=== Page text ===

Petitioners, Pasadena Medi-Center Associates, a limited partnership, Pasadena Medi-Service, Inc. (a California corporation and the general partner of the limited partnership) and Boyd L.Jefferies, seek a peremptory writ of mandate directing respondent superior court to vacate its order denying certain motions of the partnership and the corporation as defendants in the action, brought by the real party in interest, Richard E. Houts, M.D., and numbered in that court ‘NEC 10559‘.1 These motions were to quash service of summons upon these defendants in this action, to vacate their defaults therein, to quash the writ of execution issued therein and to vacate the levy of execution made therein upon certain real property located at 721 Fair Oaks Avenue in Pasadena.
This original proceeding in mandamus lies. (See Code Civ.Proc., §§ 1085, 1086; Dowell v. Superior Court, 47 Cal.2d 483, 486, 304 P.2d 1009; Owens v. Superior Court, 52 Cal.2d 822, 827, 345 P.2d 921; Security I. R. Co. v. Superior Court, 101 Cal.App. 450, 281 P. 709.)
We have decided to overrule the general demurrer of Dr. Houts to the petition, to grant the writ sought and to direct that the motions of the defendants in the action numbered NEC 10559 in respondent court be granted.
On February 24, 1971 Dr. Houts filed a complaint initiating the aforementioned action in respondent court against the partnership and corporation on two unpaid demand notes totaling $15,000. The next day Houts' writ of attachment in the amount of $15,000 was levied on the aforementioned real property.

===

— Work to complete —
Copy the court opinion passage from "This original proceeding" to "court be granted.", changing every "Dr. Houts" to "the plaintiff".

=== Data provided ===

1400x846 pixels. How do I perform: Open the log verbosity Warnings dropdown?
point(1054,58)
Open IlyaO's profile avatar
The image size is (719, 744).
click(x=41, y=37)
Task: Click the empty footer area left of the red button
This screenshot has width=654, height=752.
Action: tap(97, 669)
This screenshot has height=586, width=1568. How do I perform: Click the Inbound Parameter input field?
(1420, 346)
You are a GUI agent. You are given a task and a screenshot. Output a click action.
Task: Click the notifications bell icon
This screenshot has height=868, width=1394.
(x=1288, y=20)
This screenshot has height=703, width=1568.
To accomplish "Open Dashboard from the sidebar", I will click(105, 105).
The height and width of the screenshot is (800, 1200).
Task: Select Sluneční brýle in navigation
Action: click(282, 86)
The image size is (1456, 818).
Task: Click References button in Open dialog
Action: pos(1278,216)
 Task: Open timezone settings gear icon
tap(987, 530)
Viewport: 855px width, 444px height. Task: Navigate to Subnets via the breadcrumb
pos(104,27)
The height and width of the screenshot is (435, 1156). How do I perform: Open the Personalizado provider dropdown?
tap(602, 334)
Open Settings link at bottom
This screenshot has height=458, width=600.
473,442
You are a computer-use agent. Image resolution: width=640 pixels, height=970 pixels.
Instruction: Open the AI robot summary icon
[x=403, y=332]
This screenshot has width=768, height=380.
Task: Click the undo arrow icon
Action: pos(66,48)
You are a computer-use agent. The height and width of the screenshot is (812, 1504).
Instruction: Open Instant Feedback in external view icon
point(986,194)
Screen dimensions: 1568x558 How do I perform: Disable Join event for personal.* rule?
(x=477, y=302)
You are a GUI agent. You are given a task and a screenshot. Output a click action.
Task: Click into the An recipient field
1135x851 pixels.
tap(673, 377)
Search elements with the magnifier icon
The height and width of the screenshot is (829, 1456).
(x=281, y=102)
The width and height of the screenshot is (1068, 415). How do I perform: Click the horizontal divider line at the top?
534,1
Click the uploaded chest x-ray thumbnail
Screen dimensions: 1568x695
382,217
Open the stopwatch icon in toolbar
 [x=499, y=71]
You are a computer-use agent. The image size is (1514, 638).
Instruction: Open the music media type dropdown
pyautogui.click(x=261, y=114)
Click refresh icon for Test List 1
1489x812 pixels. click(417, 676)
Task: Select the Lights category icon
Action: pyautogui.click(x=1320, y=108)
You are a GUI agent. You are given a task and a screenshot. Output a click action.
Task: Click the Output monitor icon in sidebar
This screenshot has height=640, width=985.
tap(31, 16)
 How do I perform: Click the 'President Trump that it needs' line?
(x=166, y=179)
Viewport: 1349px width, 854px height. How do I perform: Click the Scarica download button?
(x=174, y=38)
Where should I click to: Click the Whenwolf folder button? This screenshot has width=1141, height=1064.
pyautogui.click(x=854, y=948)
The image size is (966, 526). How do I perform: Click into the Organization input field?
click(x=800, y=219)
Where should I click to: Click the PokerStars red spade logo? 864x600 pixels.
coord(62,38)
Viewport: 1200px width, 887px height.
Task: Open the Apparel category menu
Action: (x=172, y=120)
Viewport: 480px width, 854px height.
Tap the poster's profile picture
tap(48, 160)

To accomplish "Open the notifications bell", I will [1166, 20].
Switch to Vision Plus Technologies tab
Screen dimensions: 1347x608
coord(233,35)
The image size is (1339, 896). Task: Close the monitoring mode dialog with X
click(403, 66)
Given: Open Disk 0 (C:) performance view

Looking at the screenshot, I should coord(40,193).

===

— Output of the exercise —
This original proceeding in mandamus lies. (See Code Civ.Proc., §§ 1085, 1086; Dowell v. Superior Court, 47 Cal.2d 483, 486, 304 P.2d 1009; Owens v. Superior Court, 52 Cal.2d 822, 827, 345 P.2d 921; Security I. R. Co. v. Superior Court, 101 Cal.App. 450, 281 P. 709.)
We have decided to overrule the general demurrer of the plaintiff to the petition, to grant the writ sought and to direct that the motions of the defendants in the action numbered NEC 10559 in respondent court be granted.